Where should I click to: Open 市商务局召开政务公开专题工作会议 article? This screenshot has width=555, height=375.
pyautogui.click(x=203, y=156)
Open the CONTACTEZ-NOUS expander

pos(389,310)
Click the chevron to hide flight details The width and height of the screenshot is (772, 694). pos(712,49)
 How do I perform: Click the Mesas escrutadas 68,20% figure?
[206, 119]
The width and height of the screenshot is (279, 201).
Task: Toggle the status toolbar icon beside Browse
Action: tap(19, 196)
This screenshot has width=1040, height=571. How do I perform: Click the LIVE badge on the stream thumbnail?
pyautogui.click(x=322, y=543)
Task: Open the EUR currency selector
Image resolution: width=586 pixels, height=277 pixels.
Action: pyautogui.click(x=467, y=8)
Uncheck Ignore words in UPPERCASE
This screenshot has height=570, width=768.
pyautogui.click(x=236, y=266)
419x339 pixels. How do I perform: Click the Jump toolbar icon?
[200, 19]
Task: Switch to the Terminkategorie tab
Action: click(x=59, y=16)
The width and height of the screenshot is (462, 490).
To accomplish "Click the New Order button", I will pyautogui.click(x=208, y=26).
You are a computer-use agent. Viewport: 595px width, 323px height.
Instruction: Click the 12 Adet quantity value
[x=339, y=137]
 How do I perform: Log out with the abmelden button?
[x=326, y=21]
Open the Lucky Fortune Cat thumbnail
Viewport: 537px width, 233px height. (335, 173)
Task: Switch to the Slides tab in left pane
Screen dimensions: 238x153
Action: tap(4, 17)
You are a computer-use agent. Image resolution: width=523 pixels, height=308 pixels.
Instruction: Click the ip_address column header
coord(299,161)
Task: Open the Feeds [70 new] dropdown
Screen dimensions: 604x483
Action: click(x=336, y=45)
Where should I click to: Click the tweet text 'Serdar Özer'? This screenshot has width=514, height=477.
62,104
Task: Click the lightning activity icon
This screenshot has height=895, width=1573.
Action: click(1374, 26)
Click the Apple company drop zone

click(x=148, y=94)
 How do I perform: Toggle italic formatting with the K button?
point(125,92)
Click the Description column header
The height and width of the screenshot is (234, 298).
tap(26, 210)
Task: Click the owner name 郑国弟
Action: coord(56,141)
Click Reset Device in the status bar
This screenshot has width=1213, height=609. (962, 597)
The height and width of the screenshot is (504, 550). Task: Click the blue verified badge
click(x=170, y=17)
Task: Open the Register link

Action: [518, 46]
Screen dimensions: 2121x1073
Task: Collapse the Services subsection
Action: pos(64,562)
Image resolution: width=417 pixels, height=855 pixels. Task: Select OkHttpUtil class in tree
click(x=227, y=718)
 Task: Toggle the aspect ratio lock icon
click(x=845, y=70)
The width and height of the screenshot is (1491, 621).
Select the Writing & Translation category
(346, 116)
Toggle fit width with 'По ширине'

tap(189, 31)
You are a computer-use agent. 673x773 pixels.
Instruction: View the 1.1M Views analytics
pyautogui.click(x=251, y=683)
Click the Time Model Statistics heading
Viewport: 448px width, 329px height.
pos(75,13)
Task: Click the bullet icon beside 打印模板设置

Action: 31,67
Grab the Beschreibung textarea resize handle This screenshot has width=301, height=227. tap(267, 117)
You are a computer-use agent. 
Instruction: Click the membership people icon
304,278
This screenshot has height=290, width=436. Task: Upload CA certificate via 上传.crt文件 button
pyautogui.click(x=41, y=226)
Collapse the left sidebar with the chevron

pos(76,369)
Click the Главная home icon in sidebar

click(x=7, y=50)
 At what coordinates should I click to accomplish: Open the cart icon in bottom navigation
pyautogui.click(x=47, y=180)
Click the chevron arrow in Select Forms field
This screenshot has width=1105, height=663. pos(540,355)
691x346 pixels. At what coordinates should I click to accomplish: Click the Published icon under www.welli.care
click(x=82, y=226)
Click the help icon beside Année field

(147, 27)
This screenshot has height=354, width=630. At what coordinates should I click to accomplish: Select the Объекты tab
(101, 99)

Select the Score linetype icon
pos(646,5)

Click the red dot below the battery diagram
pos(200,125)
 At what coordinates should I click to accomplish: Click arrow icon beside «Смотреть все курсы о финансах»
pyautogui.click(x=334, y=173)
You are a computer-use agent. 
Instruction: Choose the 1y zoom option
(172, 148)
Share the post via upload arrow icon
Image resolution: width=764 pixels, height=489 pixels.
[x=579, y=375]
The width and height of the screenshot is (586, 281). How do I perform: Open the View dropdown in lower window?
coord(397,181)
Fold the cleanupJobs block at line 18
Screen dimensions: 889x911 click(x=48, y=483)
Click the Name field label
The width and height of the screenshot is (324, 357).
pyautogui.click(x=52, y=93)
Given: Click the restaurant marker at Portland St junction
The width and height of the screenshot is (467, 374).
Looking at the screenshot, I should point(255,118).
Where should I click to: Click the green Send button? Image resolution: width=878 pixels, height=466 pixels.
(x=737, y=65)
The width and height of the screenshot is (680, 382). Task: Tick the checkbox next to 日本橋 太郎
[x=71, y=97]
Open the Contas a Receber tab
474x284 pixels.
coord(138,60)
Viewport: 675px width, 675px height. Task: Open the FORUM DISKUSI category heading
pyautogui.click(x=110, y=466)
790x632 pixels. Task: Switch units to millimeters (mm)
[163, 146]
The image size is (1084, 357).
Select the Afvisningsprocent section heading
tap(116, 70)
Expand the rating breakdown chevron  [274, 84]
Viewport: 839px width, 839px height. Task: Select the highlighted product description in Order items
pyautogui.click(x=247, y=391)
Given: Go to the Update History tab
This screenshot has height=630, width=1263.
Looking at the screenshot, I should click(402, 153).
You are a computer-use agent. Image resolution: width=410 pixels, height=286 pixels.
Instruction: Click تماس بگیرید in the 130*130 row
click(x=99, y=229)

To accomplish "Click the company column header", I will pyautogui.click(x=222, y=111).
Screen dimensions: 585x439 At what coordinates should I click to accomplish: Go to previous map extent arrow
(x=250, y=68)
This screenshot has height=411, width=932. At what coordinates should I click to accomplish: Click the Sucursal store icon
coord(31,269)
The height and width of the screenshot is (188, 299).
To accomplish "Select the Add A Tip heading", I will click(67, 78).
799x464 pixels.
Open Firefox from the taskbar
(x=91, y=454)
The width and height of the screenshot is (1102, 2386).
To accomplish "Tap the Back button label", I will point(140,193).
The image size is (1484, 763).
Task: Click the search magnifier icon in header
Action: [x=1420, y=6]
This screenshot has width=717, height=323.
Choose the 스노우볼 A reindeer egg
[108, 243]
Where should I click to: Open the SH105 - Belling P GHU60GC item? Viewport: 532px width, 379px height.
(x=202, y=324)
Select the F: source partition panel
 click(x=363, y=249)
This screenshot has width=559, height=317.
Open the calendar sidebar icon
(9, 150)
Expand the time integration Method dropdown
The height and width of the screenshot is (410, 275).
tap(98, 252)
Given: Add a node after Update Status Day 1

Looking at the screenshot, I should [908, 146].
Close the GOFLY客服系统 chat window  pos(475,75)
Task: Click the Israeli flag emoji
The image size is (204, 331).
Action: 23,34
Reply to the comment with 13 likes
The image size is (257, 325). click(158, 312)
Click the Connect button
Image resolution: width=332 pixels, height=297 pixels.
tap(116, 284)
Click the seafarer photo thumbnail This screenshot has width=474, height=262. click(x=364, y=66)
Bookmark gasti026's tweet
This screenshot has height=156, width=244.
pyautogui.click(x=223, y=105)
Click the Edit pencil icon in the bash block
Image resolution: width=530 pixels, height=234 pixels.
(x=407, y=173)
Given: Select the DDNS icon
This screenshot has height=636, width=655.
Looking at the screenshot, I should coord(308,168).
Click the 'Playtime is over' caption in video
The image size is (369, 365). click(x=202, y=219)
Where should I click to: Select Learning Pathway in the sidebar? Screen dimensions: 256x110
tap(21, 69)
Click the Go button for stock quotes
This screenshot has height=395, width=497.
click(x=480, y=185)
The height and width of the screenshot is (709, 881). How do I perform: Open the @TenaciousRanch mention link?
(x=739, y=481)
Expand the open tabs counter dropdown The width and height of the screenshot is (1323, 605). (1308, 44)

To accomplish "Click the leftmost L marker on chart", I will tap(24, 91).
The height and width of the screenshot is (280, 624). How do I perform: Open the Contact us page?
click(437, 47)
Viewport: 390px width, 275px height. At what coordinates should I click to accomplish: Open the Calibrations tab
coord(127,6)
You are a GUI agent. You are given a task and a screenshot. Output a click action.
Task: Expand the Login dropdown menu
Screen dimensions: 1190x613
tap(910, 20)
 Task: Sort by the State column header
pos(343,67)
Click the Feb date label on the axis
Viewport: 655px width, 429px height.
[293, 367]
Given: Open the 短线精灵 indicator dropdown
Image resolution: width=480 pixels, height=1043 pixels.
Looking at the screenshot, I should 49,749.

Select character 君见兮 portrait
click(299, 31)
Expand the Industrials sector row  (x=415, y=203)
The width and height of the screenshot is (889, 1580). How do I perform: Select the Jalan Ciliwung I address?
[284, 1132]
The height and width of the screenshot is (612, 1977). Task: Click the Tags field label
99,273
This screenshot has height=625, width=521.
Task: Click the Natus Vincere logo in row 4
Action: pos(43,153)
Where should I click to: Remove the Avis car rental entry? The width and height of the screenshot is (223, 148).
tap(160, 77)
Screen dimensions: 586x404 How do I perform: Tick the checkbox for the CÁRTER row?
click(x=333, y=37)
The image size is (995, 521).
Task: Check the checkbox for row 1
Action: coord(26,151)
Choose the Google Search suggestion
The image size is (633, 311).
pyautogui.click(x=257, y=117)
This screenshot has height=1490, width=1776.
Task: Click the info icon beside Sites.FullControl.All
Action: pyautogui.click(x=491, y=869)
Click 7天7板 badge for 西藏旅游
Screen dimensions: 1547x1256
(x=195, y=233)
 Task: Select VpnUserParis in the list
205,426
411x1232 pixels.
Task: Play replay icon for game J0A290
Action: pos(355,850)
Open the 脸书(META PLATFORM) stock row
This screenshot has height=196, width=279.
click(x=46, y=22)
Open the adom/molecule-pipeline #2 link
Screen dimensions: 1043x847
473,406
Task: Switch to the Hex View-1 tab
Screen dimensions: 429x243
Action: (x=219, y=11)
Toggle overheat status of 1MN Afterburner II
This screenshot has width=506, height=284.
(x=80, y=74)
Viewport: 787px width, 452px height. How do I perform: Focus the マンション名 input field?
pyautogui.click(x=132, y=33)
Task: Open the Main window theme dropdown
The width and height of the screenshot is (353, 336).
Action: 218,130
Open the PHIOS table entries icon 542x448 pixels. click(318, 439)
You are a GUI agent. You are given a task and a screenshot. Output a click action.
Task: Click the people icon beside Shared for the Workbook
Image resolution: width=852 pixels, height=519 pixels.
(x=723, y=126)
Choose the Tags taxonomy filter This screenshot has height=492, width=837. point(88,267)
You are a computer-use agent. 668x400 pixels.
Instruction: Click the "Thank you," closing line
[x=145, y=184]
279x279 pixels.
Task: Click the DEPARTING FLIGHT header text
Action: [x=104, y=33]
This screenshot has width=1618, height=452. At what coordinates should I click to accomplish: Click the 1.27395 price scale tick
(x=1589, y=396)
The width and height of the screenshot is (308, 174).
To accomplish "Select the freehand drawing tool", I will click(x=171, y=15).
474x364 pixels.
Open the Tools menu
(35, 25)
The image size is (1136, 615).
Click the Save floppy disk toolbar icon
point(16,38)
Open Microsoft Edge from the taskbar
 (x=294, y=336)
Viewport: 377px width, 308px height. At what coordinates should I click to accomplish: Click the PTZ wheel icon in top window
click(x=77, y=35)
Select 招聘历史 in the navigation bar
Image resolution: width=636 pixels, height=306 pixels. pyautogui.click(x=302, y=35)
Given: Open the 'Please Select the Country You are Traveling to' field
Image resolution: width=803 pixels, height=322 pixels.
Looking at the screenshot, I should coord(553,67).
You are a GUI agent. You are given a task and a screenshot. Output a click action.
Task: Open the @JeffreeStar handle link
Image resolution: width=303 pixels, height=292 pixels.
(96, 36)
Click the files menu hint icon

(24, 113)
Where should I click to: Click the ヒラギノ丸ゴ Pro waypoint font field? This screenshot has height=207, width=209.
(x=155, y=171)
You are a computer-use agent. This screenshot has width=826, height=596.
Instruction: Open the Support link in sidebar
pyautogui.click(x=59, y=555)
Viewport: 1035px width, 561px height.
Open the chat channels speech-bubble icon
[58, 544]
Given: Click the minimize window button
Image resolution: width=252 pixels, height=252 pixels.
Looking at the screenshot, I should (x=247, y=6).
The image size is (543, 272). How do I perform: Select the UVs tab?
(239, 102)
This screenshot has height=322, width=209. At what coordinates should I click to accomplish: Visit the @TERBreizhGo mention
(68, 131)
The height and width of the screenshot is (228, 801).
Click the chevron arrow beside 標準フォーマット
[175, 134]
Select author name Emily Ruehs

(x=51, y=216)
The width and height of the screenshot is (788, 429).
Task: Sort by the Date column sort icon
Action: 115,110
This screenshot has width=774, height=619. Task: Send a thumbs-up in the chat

****************

Work order => Take every line above that includes the string "computer" and return it.

Reply =>
You are a computer-use agent. Viewport: 595px width, 323px height.
You are a computer-use agent. Image resolution: width=523 pixels, height=308 pixels.
You are a computer-use agent. 673x773 pixels.
You are a computer-use agent. 
You are a computer-use agent. 
You are a computer-use agent. Image resolution: width=410 pixels, height=286 pixels.
You are a computer-use agent. 668x400 pixels.
You are a computer-use agent. This screenshot has width=826, height=596.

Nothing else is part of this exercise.